=== TASK OBJECTIVE ===
Each record below must come back exactly as written; its pictures must not.

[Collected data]
______________________________

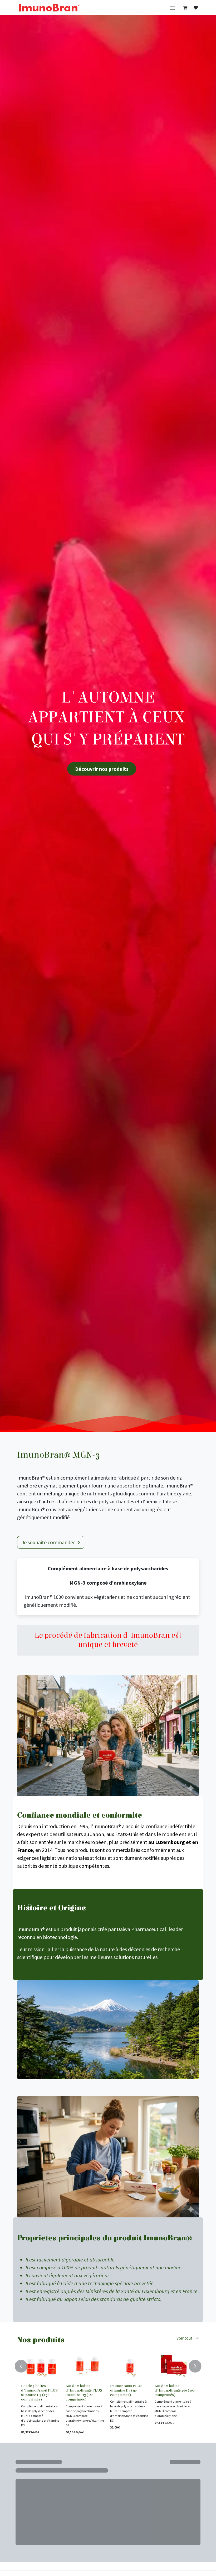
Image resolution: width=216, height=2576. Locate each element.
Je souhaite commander (49, 1542)
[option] (108, 2394)
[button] (21, 2364)
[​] (196, 7)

______________________________

=== RESULT BELOW ===
Image resolution: width=216, height=2576. Locate each element.
Je souhaite commander (49, 1542)
[option] (108, 2394)
[button] (21, 2364)
[​] (196, 7)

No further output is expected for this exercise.